**What is expected**
Set down the data below in full and exactly, minus the pictures.

[Stored data]
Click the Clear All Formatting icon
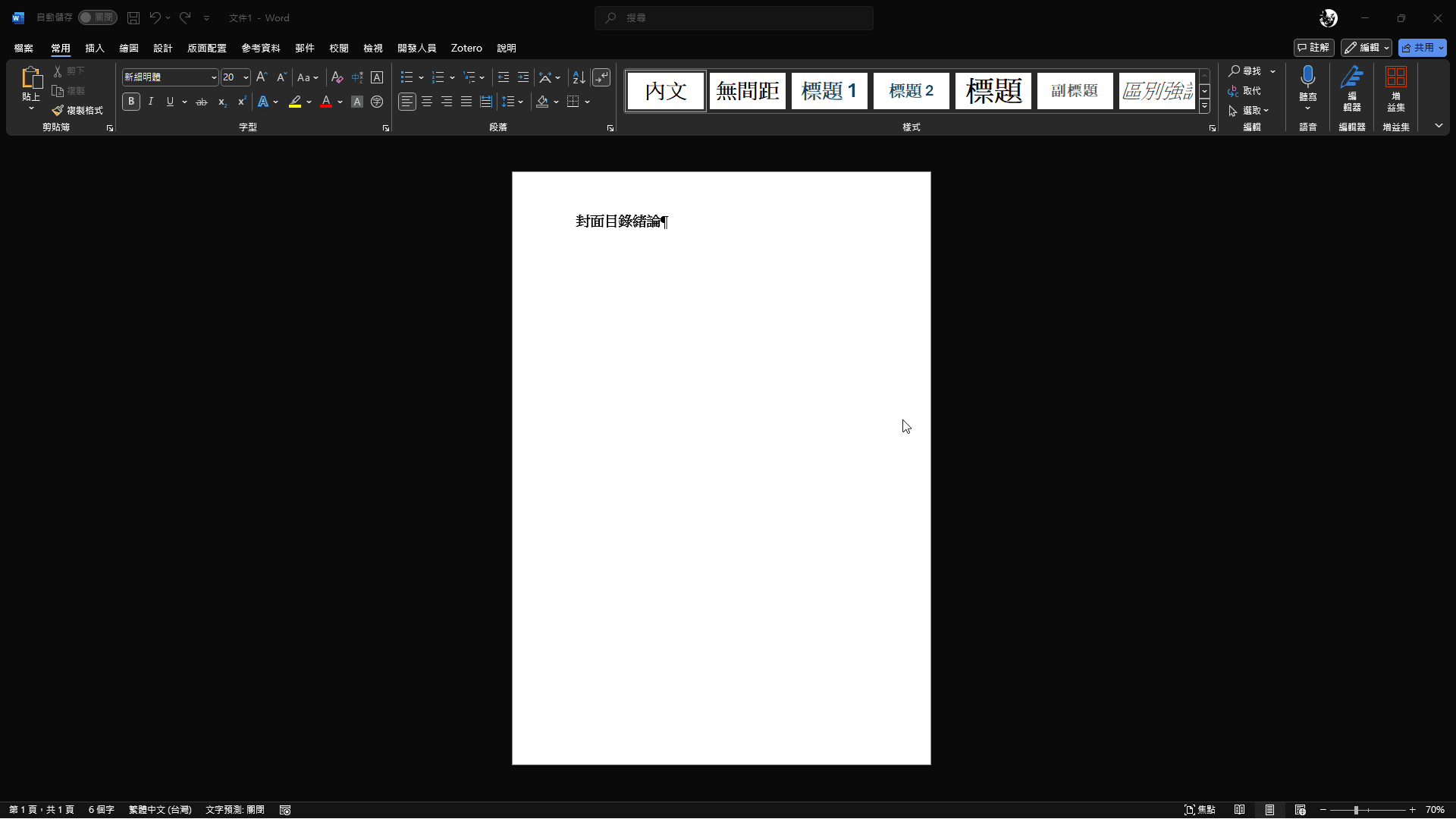pyautogui.click(x=337, y=77)
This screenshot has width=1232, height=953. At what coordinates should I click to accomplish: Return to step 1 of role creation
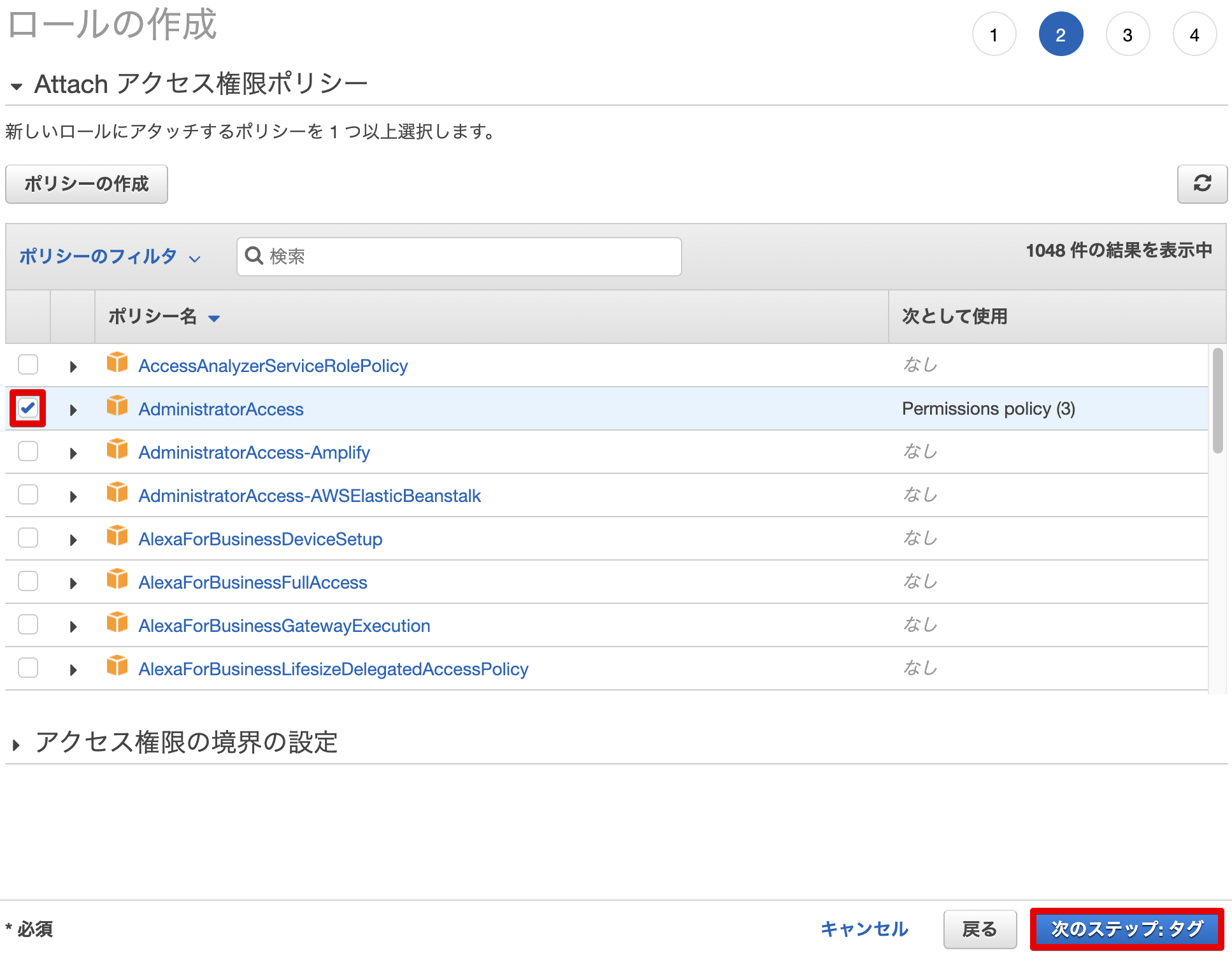994,34
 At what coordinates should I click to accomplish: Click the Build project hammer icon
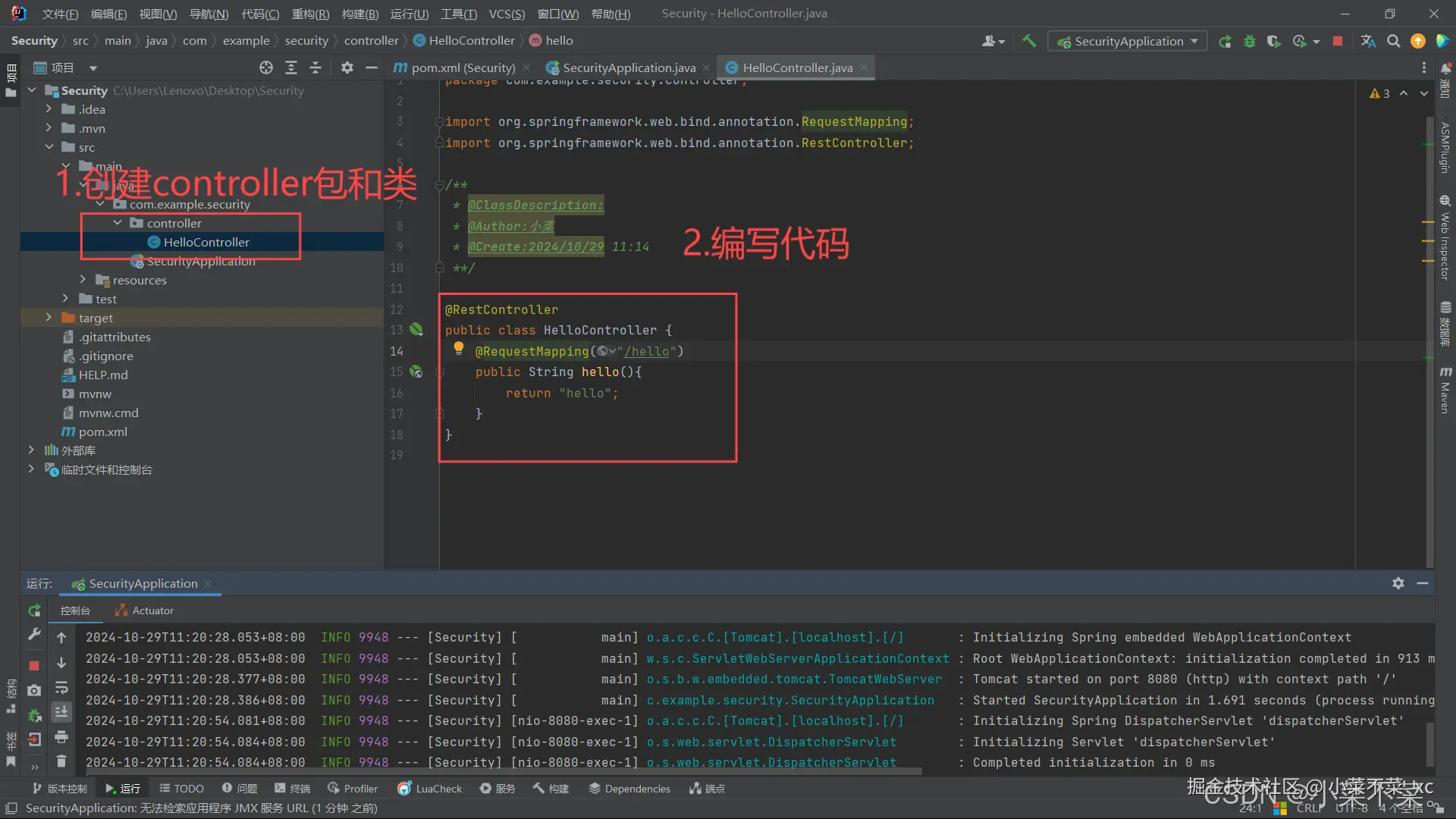click(x=1029, y=41)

**The completed task**
Click the Clear All Formatting icon
pyautogui.click(x=337, y=77)
This screenshot has width=1232, height=953. At what coordinates should I click to accomplish: Return to step 1 of role creation
994,34
 At what coordinates should I click to accomplish: Click the Build project hammer icon
click(x=1029, y=41)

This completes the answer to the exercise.